I'd like every line in the following listing that holds "item" copied.

Records for this exercise:
=-=-=

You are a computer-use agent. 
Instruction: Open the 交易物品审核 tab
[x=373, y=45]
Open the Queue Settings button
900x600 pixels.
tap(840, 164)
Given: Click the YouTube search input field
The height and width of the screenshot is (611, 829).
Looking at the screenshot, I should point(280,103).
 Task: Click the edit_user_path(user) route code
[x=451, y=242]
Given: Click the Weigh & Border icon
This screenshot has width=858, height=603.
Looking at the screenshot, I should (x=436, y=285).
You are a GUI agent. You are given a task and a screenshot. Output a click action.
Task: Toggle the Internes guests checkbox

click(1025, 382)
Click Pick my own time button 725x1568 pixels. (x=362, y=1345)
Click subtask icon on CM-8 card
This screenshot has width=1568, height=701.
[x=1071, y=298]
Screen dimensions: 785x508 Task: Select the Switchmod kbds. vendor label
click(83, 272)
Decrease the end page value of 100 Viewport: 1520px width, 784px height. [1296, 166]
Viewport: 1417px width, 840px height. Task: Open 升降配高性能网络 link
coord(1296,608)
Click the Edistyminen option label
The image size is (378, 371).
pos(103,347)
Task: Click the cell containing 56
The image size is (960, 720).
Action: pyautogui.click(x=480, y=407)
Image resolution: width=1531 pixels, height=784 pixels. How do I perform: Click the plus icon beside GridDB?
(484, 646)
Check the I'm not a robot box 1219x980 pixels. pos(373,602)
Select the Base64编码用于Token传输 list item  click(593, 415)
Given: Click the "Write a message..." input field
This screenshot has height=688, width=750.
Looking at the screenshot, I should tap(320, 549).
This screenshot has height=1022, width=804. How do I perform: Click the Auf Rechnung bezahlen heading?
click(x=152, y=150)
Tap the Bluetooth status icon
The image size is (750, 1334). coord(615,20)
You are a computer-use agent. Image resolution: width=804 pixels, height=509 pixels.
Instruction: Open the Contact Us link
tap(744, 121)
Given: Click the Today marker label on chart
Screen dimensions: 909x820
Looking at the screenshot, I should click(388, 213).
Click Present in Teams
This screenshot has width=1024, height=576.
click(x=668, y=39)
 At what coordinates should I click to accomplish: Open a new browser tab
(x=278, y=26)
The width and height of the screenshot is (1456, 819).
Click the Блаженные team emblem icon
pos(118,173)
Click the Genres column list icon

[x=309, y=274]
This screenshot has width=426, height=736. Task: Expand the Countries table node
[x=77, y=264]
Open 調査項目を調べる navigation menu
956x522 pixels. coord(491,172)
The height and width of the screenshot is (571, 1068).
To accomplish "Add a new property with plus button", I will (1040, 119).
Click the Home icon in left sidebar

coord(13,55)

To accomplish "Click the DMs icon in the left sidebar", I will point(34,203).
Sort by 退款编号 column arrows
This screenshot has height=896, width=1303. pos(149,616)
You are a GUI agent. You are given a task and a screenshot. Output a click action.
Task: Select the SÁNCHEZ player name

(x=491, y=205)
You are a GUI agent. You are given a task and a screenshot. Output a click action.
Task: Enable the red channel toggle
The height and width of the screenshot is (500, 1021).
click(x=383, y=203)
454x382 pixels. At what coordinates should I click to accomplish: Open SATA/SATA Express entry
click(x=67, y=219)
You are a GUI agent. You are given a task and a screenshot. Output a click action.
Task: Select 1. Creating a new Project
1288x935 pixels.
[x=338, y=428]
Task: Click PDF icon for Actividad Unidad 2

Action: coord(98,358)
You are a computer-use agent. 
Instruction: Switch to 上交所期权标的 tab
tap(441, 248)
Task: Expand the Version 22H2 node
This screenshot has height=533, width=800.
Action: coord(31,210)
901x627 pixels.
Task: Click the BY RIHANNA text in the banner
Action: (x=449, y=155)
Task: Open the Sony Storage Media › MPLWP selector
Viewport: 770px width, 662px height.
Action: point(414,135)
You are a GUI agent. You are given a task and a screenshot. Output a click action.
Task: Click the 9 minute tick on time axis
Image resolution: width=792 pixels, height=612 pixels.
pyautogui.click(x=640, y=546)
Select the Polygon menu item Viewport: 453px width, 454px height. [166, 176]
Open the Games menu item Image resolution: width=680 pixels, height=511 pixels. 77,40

=-=-=

Exercise output:
Select the Base64编码用于Token传输 list item  click(593, 415)
Select the Polygon menu item Viewport: 453px width, 454px height. [166, 176]
Open the Games menu item Image resolution: width=680 pixels, height=511 pixels. 77,40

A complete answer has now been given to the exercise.